Millions of people worldwide pause today to celebrate, commemorate, and reflect on the death of Christ on the cross. It is not in dispute that he lived or died. Over 2000 years ago. While some still have difficulty accepting his resurrection, there are millions who live even today to acknowledge and testify to their own personal encounter with a real Jesus who changed them from the inside out. As I think on this day, I cannot help but remember what he went through back then. You may have seen many films, plays, re-enactments, or read the story about Jesus, but nothing can compare to what was seen by those who were there to witness it for themselves.
It’s one thing to have been betrayed by someone who walked with you for 3 and a half years. It’s yet a whole other story to know that none of the other 11 ever stood up to come to your defense. Jesus faces a series of trails in a matter of hours. He was beaten until his flesh was torn apart and he became unrecognizable to anyone who knew him. Much of it was done in the presence of those who him and walked with him for years. His own mother endured the harsh reality of seeing her child take every form of abuse that could be done to a human.
The idea that this man had been born as a baby to a young woman who never knew a man is celebrated by many. Yet, I often wonder if she truly understood that when Gabriel declared to her on that night so many years prior, that what he would face would mean he would face a cross before he ruled and reigned over the house of Jacob forever (Luke 1:31-33)? There is no mention of a death in the word that came to her. Nor is there a word of it that came to Joseph who was encouraged not to leave her. Although Jesus had often spoken to his followers of what he would face, I honestly believe that their collective idea of Jesus as Messiah did not include a death on the cross.
So this Jesus face rejection, despised by his own people, abuse by the Romans, convicted to the worst form of death imaginable, with trumped up charges. He watched as the same court that condemned him and set a guilty man free. Then this same Jesus was hung on a cross between two thieves. While Jesus could have handily and justly proclaimed his innocence or freed himself from all of it, he bore it all because the greater glory was in being a seed planted.

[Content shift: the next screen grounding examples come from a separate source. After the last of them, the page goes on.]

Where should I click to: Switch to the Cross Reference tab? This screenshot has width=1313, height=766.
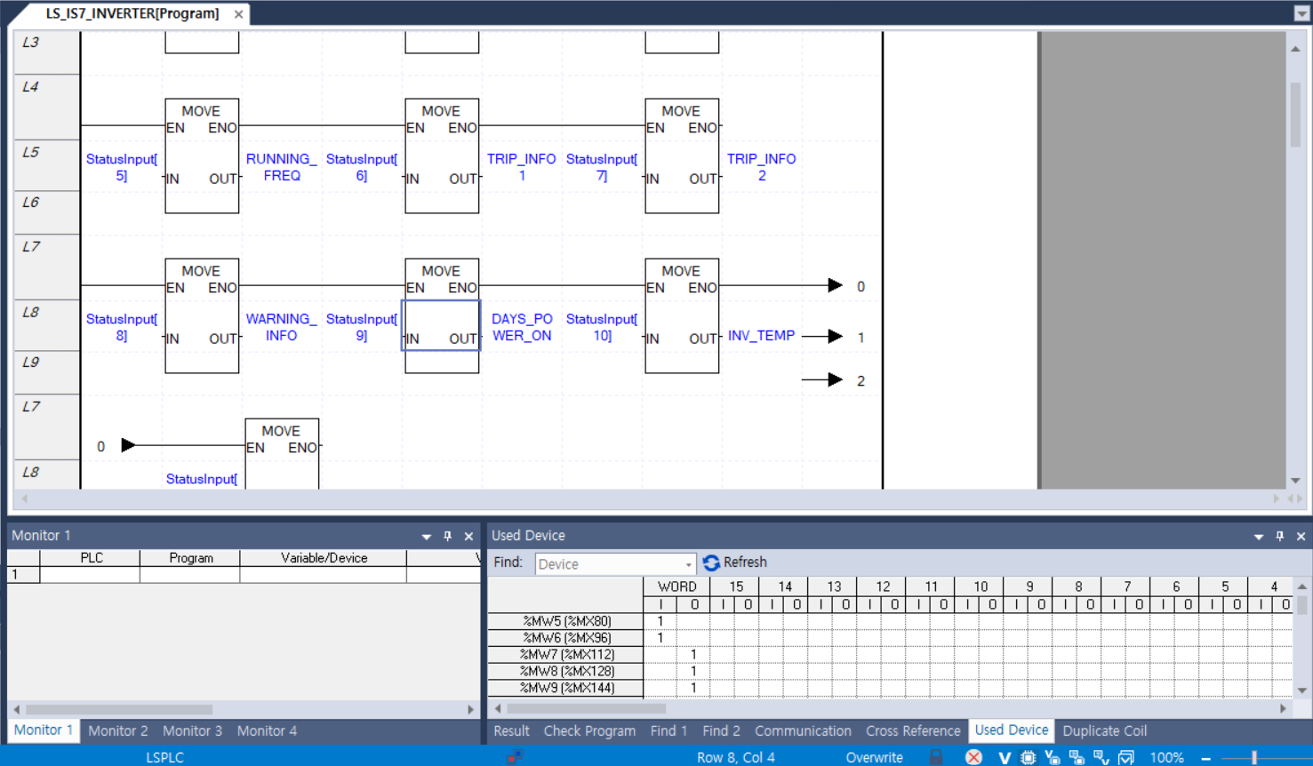913,730
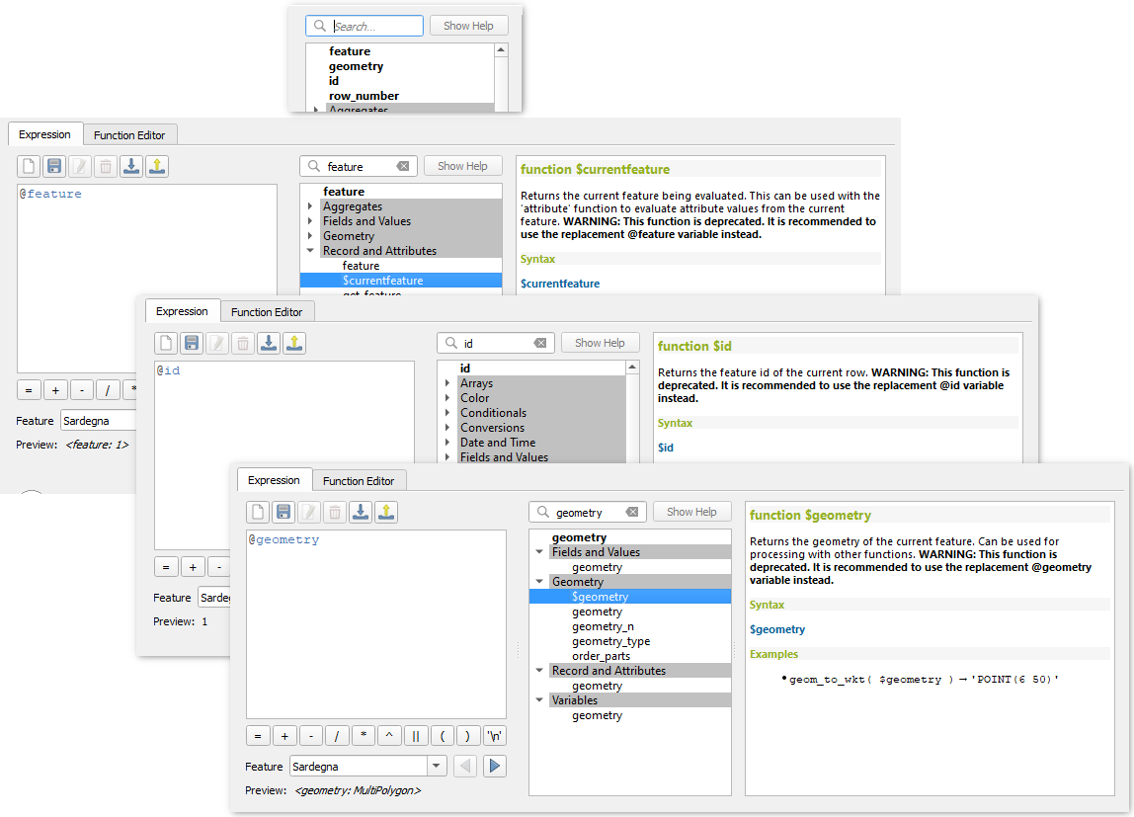Image resolution: width=1134 pixels, height=817 pixels.
Task: Click the save icon above the @id expression
Action: 192,343
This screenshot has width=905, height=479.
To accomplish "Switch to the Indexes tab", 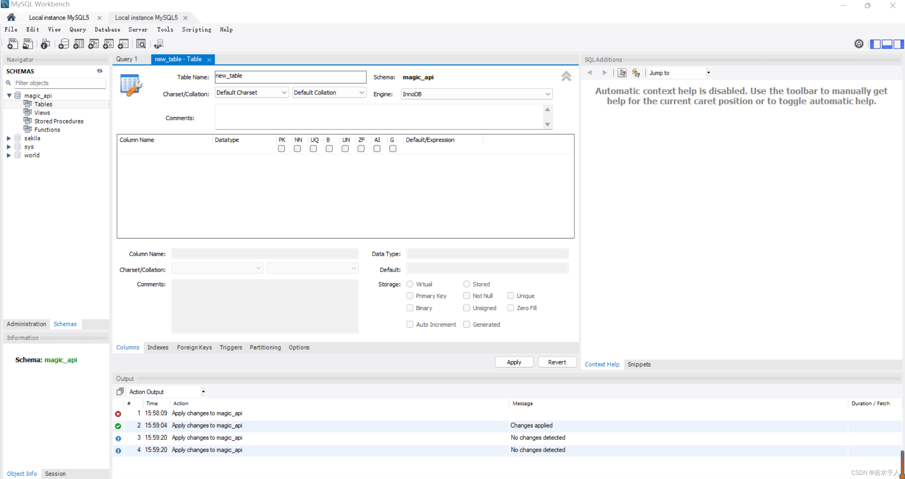I will coord(157,347).
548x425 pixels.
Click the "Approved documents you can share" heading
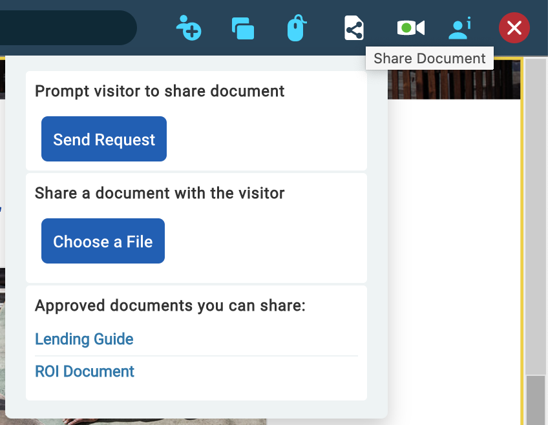tap(170, 306)
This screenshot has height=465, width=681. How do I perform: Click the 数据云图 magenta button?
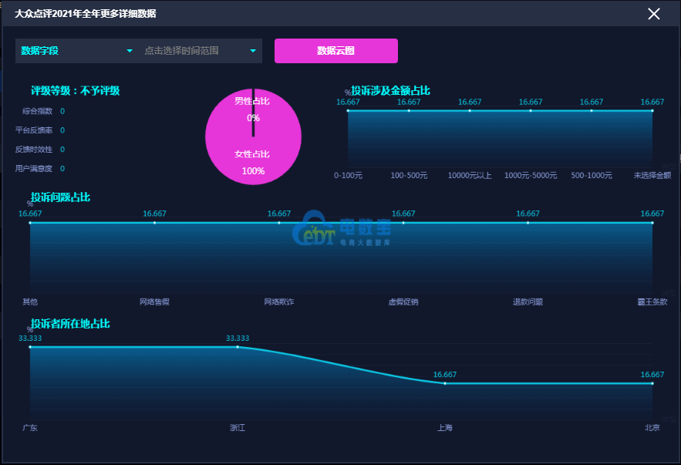[335, 50]
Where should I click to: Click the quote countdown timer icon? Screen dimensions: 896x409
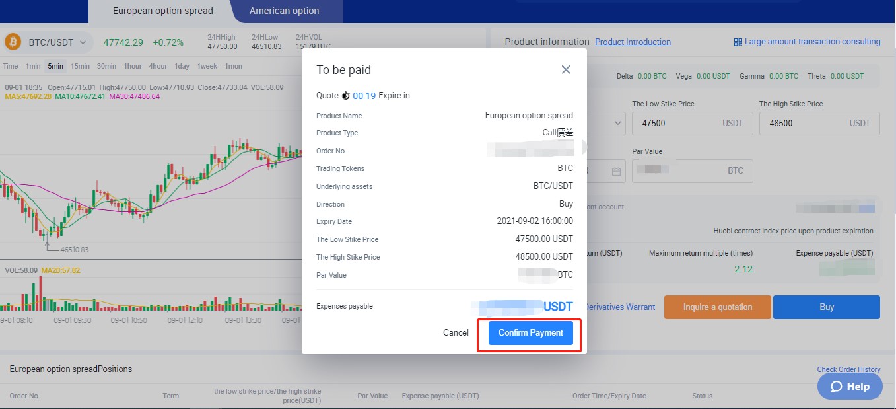coord(345,96)
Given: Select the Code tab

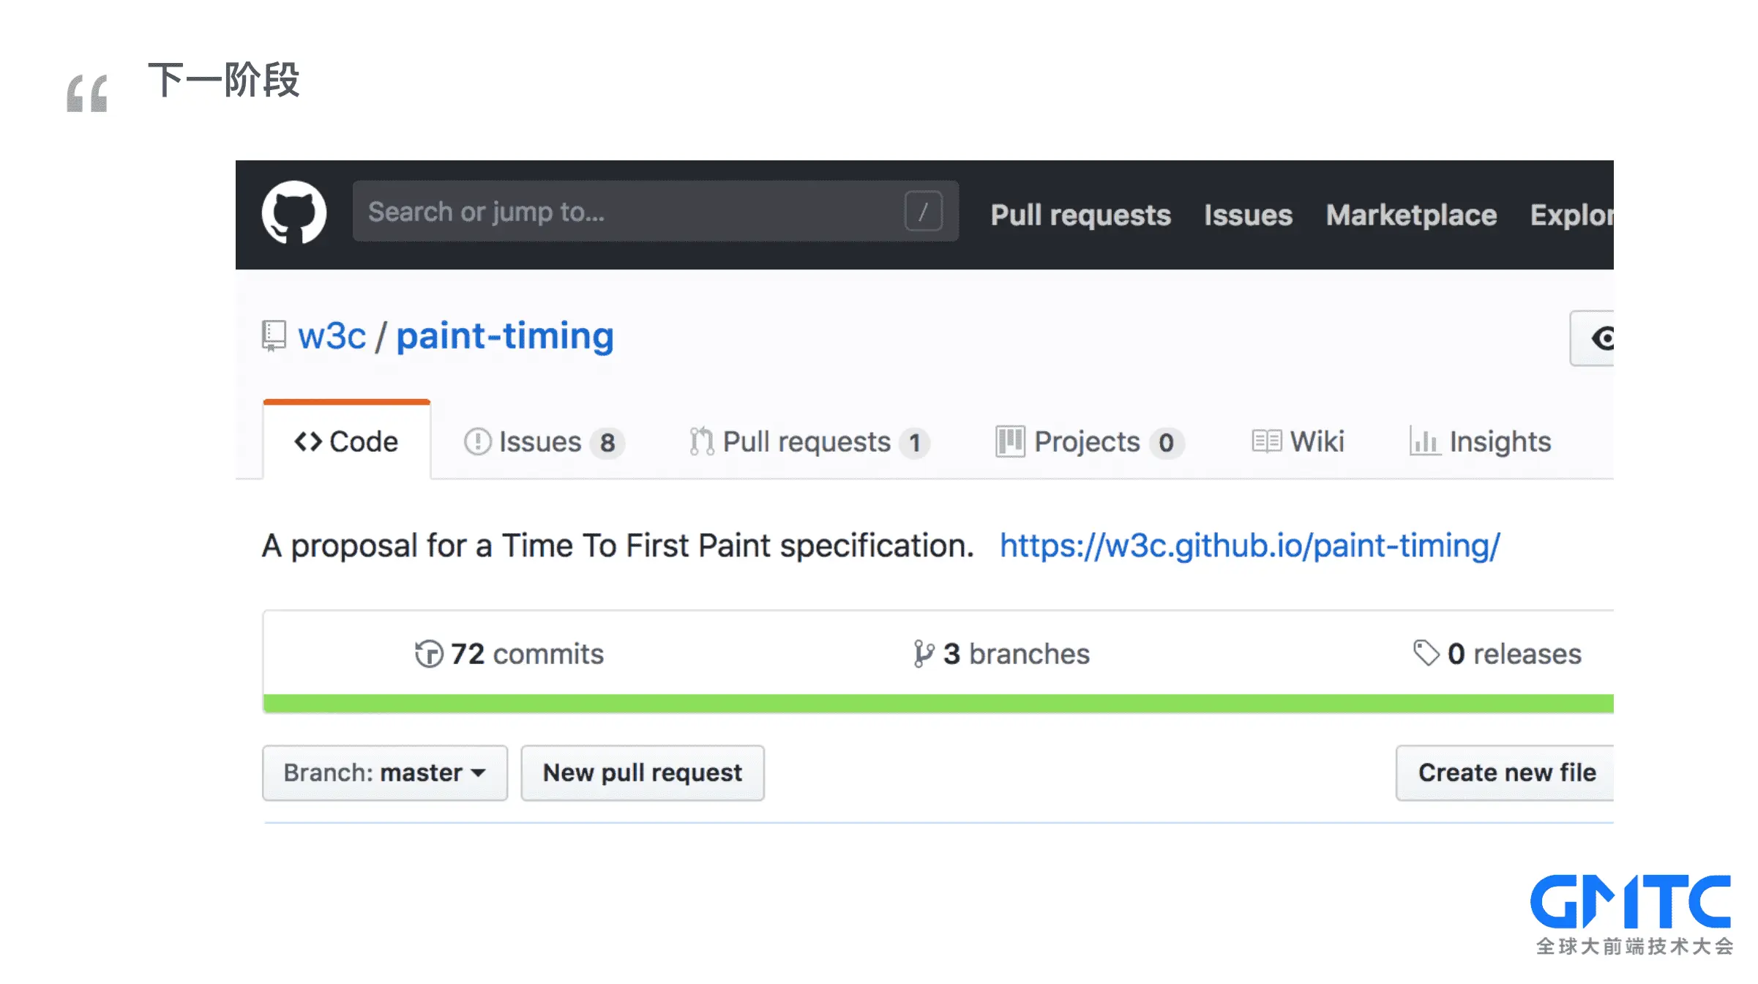Looking at the screenshot, I should click(x=347, y=441).
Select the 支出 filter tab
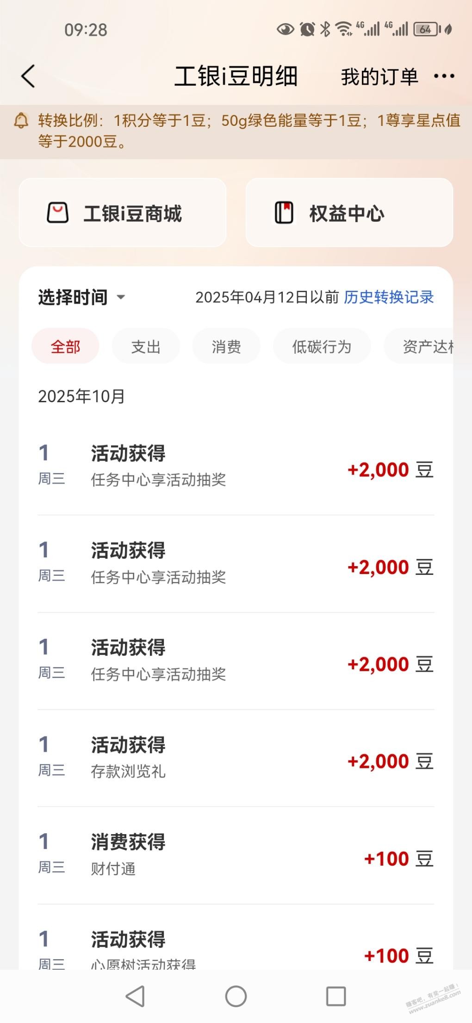This screenshot has width=472, height=1023. click(x=146, y=346)
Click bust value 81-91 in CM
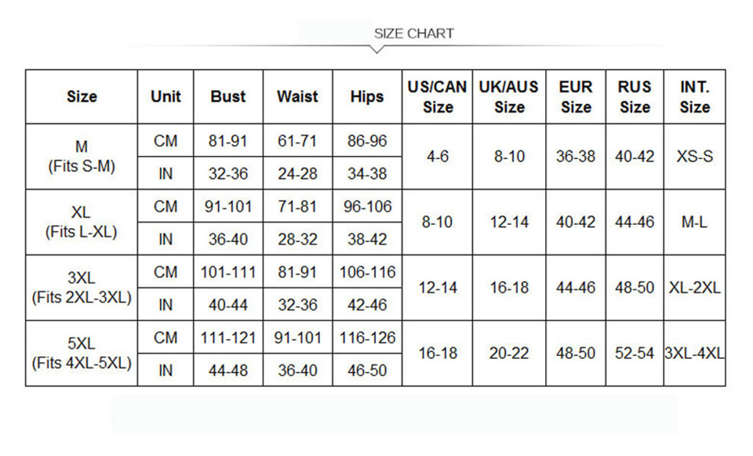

His death, while horrific and harsh, unjust and unwarranted for him, paved the way to freedom for us. It is an eternal gratitude that I will have because I know it is what each and everyone of us truly deserve as people born in sinful flesh. Jesus being perfect took a penalty he did not deserve, to provide a people from the beginning of human existence until the end of time could gain a reward that we didn’t deserve.
Whatever you do today, however, you choose to reflect or commemorate the day, know that it’s a Good Friday not because of anything so trivial as simply an excuse to have another holiday. It is truly a Holy Day to remember that he unjustly took everything negative that could be done to anyone so that everyone who justly deserved it could gain a reward of everything positive that we never deserve nor could earn on our own.
QUESTION: What does Good Friday mean to you? How will you show your gratitude?